We hire a protection team and let everyone else off the hook. Safety and dignity are not one department’s specialism. They are a thread that runs through every distribution, every clinic, every line we make people stand in.
Most organisations now have protection on the org chart somewhere. There is a specialist, a team, perhaps a whole unit, and they hold real expertise that matters. But watch how the rest of the organisation behaves around them, and a quiet abdication appears. The logistics team treats the safety of a distribution as the protection team’s concern. The health team designs a clinic without asking who might be put at risk by where the queue forms. The water engineer places a tap without considering the walk to reach it after dark. Each assumes that keeping people safe is the job of the people with protection in their title. We have turned a thread that should run through all of our work into a box that belongs to a few.
This is not the same conversation as safeguarding our own conduct, important as that is. This is about whether the way we deliver aid, in its everyday design, keeps people safe from harm and treats them with dignity, or quietly exposes them to risk. A food distribution can feed people and endanger them at the same time, if the route to it is unsafe or the wait humiliating. A registration process can record people and expose them, if the data is held carelessly. Protection in this sense is not a service we deliver alongside the others. It is a quality every service either has or lacks, and it depends on everyone who designs and runs the work.
The honest cause is that specialisation, which serves us well in most things, works against us here. When we create a dedicated unit for something, the rest of the organisation reasonably concludes the something is now handled, and stops holding it. The very act of building expertise in one place relieves every other place of the duty to think about it. There is a second reason, rooted in how we plan and measure. The technical sectors, food, water, health, shelter, each have their own targets and their own definition of a job well done, and protection rarely appears inside those definitions. So a team can hit every target it owns and still have designed a service that exposes people to harm, because the harm was nobody’s indicator. What sits between the sectors, as protection does, belongs to no one’s scorecard and slips through.

__APPLY WHAT YOU READ__.
**A.** According to the passage on protection in aid work, what does the water engineer fail to consider when placing a tap?
**B.** Change "clinic" to "hospital" in the passage on protection in aid work, rewriting the part from "We hire a protection" to "people stand in.".
Rely only on the passage on protection in aid work.

(Collected data entries)

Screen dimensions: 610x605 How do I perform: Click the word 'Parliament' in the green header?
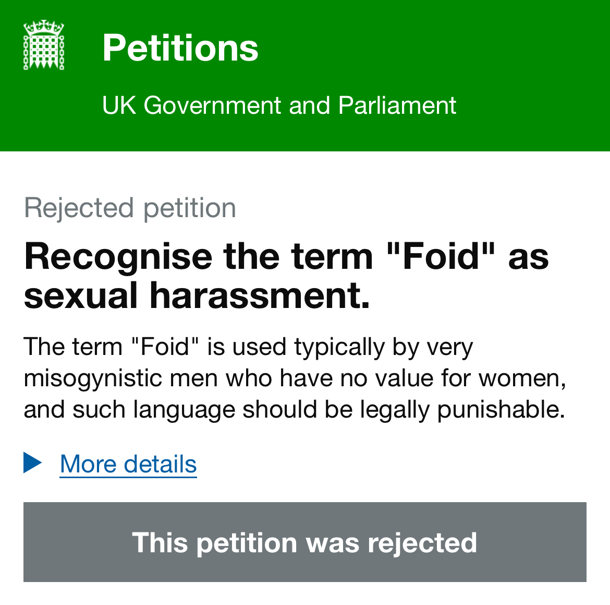point(397,105)
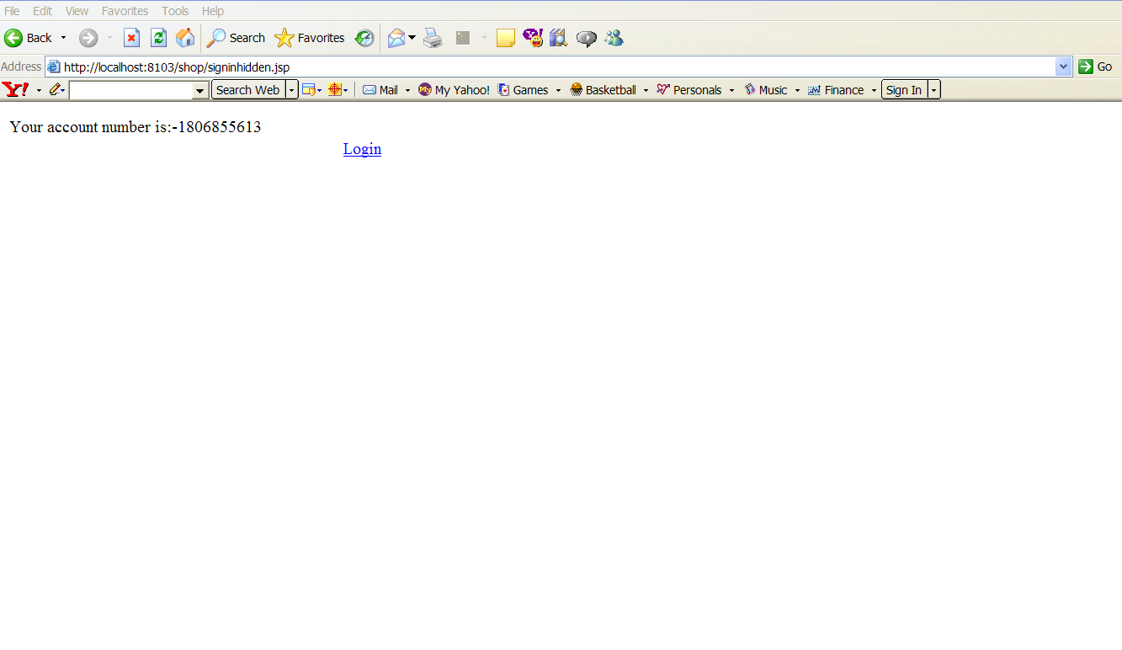The width and height of the screenshot is (1122, 650).
Task: Open the Tools menu
Action: tap(175, 11)
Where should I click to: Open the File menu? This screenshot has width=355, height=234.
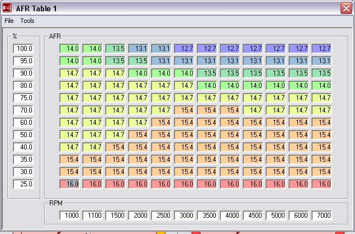9,21
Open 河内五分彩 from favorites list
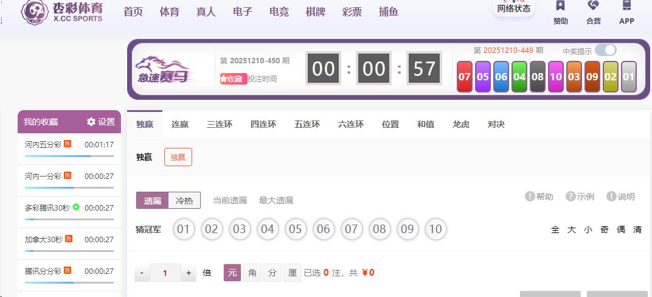Screen dimensions: 652x297 43,144
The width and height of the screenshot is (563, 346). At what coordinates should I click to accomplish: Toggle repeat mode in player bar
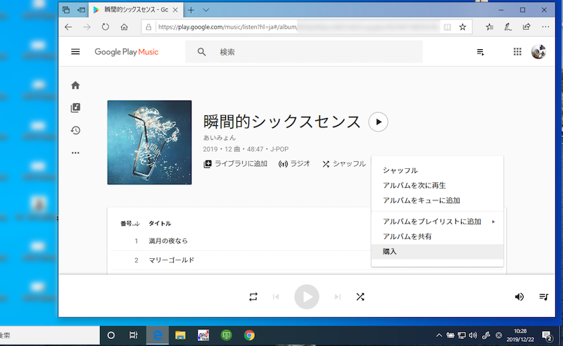click(x=253, y=297)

__ACTIVITY ANSWERS__.
**A.** The walk to reach the tap after dark.

**B.**
We hire a protection team and let everyone else off the hook. Safety and dignity are not one department’s specialism. They are a thread that runs through every distribution, every hospital, every line we make people stand in.